(Dataset records Opens)

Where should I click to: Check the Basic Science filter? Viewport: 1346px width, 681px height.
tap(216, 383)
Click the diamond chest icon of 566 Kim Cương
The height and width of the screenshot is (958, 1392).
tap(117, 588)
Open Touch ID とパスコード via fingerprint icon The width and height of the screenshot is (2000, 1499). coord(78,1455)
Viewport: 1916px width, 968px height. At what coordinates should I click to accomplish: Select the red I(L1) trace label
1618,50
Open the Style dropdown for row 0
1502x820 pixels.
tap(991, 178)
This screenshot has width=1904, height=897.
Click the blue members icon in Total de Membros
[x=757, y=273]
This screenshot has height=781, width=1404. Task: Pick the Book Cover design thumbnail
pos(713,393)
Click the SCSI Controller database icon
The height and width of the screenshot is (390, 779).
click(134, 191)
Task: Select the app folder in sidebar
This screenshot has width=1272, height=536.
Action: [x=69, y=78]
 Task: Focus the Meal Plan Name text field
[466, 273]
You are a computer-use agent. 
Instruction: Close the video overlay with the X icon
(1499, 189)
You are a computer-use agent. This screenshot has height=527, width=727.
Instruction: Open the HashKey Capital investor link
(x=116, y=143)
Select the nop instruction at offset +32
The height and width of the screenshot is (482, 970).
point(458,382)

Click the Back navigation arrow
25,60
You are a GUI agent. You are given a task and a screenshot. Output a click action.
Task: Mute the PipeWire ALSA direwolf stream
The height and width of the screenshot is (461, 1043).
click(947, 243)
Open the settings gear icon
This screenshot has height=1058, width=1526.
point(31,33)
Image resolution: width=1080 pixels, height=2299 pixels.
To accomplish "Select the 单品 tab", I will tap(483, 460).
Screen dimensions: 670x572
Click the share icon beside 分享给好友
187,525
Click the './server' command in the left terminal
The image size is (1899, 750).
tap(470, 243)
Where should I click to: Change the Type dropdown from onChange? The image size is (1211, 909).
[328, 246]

(Dataset records Closes)

• [Activity]:
Look for the word "computer" in every line of the listing and copy the lines that have it.

• [Solution to the problem]:
You are a computer-use agent. 
You are a computer-use agent. This screenshot has height=527, width=727.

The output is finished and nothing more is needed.